### [ENTRIES SUPPLIED]
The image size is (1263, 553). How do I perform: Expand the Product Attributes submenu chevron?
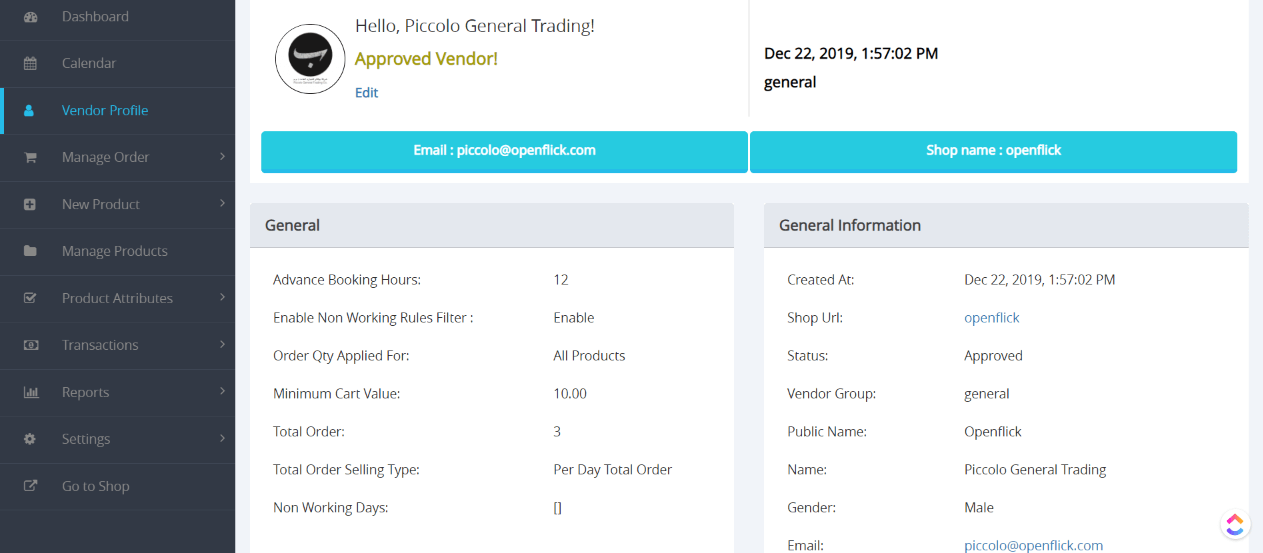[x=222, y=297]
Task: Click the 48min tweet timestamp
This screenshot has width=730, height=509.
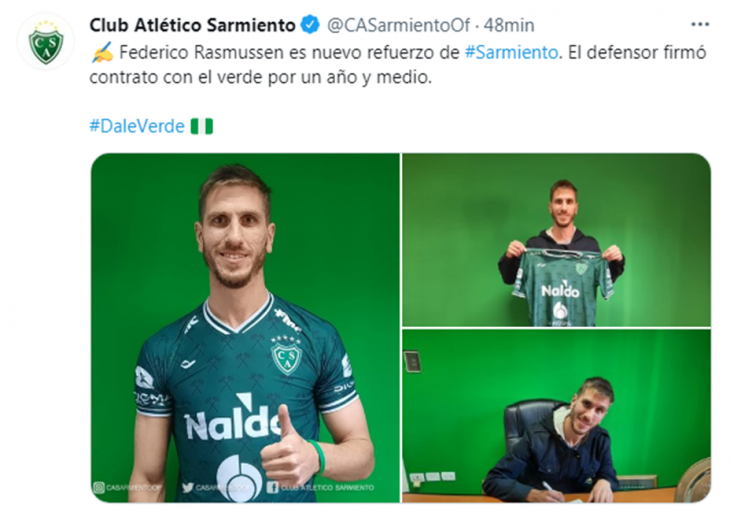Action: coord(509,25)
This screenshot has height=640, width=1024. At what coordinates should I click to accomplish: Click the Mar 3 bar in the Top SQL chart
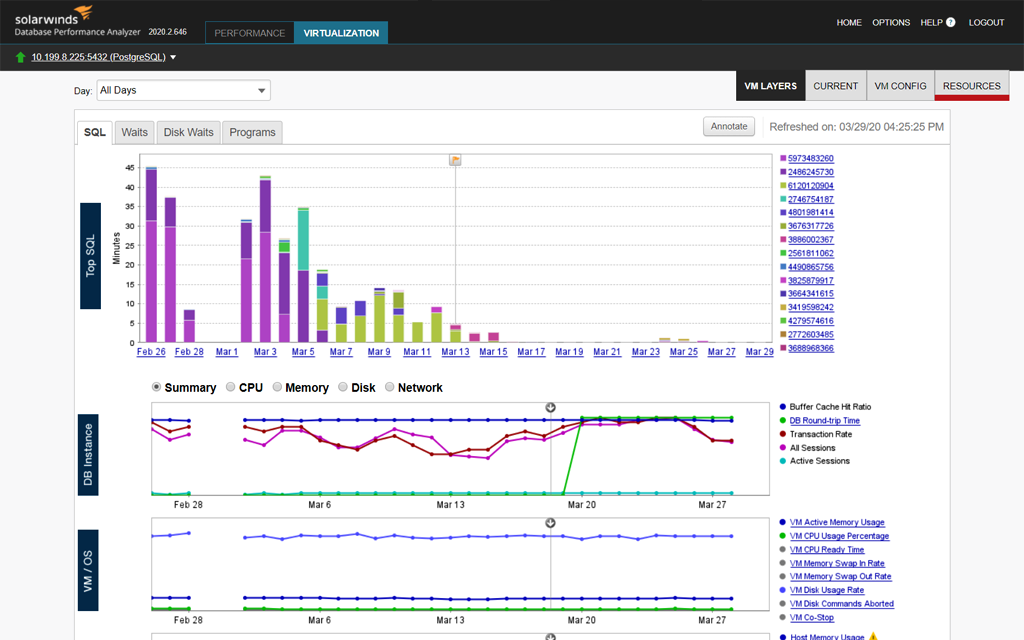pos(265,260)
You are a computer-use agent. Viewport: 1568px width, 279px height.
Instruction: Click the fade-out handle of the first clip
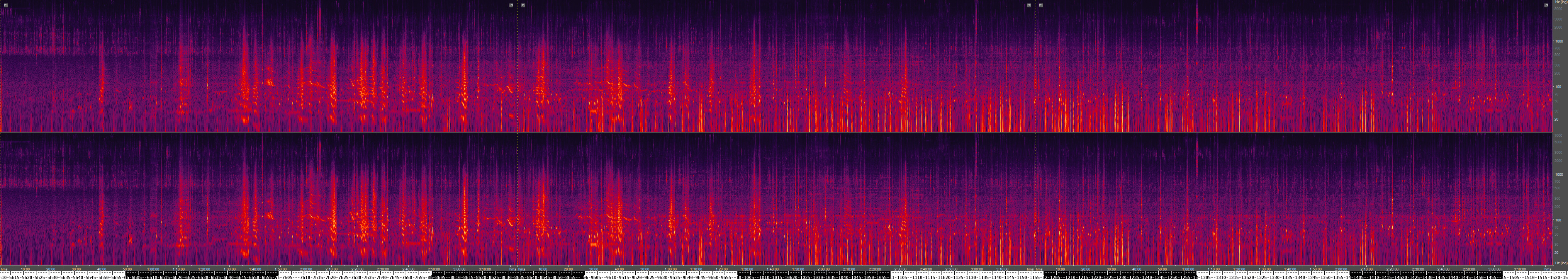(511, 5)
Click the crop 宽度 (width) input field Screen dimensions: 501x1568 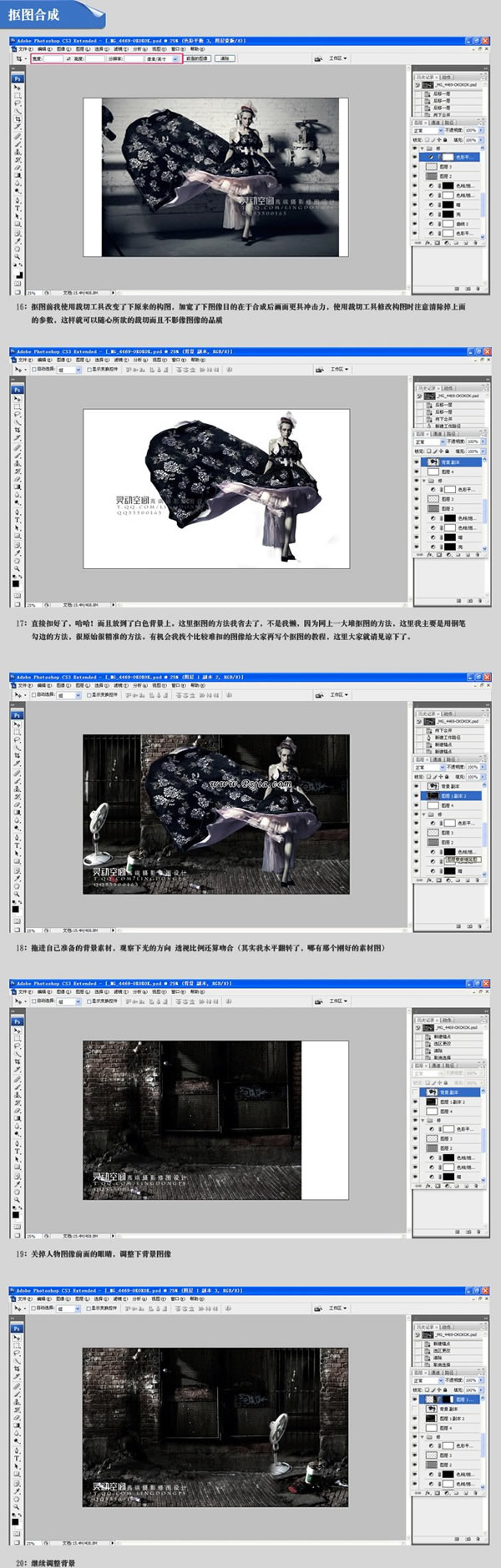pyautogui.click(x=53, y=58)
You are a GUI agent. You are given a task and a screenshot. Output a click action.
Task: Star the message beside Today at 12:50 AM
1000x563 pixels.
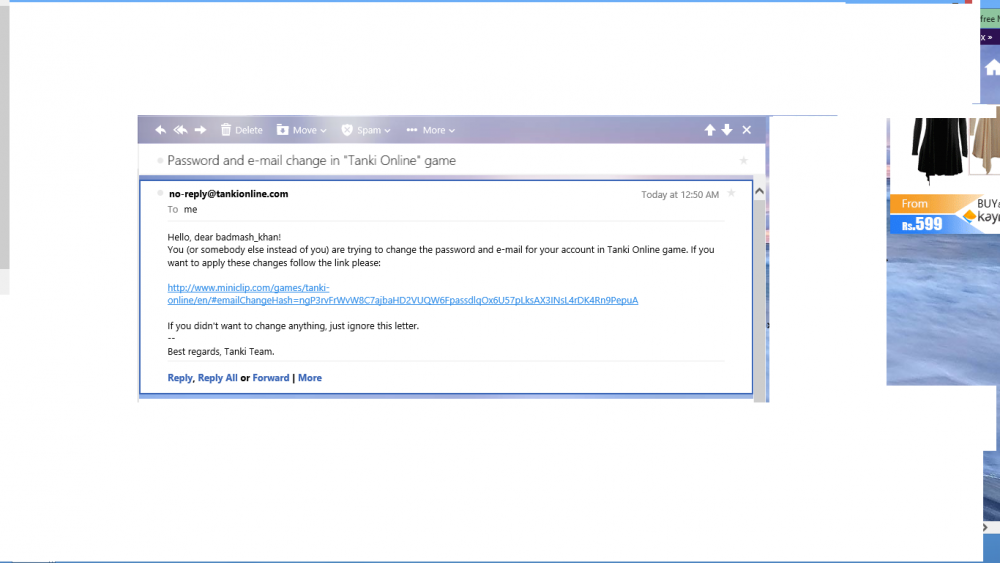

### [EXERCISE GOAL]
Go through the data above and find the lines with the word "agent". Copy each of those lines.

### [YOUR RESPONSE]
You are a computer-use agent. Viewport: 1568px width, 279px height.
You are a GUI agent. You are given a task and a screenshot. Output a click action.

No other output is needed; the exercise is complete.